Well one popular measure of risk is the VIX which is the Chicago Board Options Exchange Market Volatility Index. I forget exactly how it works, but it somehow measures implied volatilty of the S&P 500. I think using options prices or something like that.

http://finance.yahoo.com/q/bc?s=%5EVIX& ... z=l&q=l&c=

So maybe you are suggestion adjusting the amount in stocks somehow with the VIX. MEAN(VIX) looks about 15 or 20. So to hold risk constant,

VIX > MEAN(VIX), reduce stock allocation.
VIX < MEAN(VIX), increase stock allocation.

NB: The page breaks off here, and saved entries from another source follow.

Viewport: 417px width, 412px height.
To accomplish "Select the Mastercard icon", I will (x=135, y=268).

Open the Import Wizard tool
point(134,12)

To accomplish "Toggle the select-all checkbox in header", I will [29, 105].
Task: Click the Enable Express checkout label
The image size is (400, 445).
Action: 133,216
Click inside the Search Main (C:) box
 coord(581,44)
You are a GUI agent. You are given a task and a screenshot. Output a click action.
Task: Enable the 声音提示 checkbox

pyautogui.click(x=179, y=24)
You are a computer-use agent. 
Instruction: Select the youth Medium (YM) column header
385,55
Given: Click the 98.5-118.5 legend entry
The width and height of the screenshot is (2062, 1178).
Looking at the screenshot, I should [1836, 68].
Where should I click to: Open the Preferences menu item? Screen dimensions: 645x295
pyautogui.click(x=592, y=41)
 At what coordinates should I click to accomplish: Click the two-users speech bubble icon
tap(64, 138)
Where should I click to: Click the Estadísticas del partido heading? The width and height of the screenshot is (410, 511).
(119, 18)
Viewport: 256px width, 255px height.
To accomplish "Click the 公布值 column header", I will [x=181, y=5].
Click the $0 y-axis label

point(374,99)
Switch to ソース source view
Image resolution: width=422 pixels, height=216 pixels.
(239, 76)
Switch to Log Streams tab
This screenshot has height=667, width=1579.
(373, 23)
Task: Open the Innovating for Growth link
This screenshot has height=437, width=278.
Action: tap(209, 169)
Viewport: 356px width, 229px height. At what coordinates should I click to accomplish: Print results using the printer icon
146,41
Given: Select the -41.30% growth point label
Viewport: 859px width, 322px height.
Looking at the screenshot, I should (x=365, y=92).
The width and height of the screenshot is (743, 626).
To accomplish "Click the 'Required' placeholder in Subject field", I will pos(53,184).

Yesterday, VIX just shot up to 47 at 2:30pm when the market tanked then fell to 35 at the 4pm close bell.
I'm not suggesting any methodology and I'm not going to try to invent one. I'm just opening my mind to the possibility that there could be rationale for some kind of tactical asset allocation that does not violate my pigheaded belief that it can't increase risk-adjusted return. Personally, I'm content with the simplistic method of keeping my stock allocation low enough to live with at all times, and if that means there are times when it is safer than it needs to be I'm OK with that.

There has to be some predictive aspect, I think, because by the time the risk is visibly manifesting itself, it's too late to pull back.